--- BEGIN ---

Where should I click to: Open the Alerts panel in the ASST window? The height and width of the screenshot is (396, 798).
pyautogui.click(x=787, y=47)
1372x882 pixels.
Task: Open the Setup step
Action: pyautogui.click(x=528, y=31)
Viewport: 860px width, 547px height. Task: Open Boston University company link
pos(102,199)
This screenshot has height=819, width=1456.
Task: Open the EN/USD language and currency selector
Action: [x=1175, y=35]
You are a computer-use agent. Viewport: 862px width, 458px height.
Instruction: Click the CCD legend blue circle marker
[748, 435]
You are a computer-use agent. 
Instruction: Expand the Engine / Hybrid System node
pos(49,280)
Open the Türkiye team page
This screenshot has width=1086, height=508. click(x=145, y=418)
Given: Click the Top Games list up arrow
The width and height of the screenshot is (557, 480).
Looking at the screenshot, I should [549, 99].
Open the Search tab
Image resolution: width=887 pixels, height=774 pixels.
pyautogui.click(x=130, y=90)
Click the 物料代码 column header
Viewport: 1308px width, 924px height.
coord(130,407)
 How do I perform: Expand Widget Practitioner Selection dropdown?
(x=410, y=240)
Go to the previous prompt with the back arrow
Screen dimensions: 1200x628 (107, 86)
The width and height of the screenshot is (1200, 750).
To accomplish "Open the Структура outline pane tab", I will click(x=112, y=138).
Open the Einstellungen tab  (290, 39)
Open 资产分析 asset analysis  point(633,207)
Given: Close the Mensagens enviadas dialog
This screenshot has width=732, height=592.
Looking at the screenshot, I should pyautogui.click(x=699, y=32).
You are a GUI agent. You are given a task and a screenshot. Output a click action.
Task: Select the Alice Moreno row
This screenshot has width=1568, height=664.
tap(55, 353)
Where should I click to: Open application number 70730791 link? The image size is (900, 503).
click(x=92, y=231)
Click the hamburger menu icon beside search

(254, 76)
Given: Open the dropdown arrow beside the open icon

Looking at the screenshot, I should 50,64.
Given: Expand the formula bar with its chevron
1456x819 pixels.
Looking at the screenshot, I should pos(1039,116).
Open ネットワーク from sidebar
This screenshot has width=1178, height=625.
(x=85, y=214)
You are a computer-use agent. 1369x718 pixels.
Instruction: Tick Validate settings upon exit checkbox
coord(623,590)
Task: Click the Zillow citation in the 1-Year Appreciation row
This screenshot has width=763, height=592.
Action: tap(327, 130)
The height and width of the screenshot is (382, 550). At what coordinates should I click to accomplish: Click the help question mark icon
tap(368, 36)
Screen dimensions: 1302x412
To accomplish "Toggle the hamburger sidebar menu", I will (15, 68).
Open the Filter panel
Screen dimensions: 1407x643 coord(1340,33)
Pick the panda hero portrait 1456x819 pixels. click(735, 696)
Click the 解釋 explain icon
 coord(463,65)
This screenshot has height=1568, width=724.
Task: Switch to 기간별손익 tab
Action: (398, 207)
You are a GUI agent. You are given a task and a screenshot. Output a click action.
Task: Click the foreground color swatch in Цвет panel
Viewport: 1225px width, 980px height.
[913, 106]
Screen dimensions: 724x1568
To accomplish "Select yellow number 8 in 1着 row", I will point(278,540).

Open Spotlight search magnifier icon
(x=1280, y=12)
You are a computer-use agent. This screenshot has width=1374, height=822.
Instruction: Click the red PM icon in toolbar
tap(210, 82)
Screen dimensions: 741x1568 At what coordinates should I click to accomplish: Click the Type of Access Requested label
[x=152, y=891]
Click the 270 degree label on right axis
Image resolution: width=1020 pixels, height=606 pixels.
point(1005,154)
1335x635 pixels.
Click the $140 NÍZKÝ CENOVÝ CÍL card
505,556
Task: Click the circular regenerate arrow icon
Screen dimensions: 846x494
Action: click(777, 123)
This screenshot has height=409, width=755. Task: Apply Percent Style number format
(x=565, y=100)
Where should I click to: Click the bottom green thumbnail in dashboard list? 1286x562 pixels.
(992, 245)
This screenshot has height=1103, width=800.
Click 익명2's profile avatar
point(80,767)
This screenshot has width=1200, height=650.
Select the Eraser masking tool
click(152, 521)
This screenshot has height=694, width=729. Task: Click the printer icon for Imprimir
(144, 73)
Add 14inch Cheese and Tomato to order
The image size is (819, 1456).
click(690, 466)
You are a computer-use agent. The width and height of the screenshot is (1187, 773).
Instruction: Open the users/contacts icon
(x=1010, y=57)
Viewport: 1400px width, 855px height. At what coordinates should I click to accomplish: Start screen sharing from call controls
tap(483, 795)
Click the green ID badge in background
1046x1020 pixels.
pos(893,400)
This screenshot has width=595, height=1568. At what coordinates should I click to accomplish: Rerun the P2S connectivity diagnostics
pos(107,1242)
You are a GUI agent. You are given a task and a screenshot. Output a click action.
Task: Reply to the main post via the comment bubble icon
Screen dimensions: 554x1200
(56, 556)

--- END ---

What is expected: Can you arrange the entries from the line containing "The width and height of the screenshot is (1200, 750)." through the line containing "should pyautogui.click(x=699, y=32).", both ends included, as a JSON list of strings with one string per line and any blank lines left out?

Complete response:
[
  "The width and height of the screenshot is (1200, 750).",
  "To accomplish \"Open the Структура outline pane tab\", I will click(x=112, y=138).",
  "Open the Einstellungen tab  (290, 39)",
  "Open 资产分析 asset analysis  point(633,207)",
  "Given: Close the Mensagens enviadas dialog",
  "This screenshot has width=732, height=592.",
  "Looking at the screenshot, I should pyautogui.click(x=699, y=32)."
]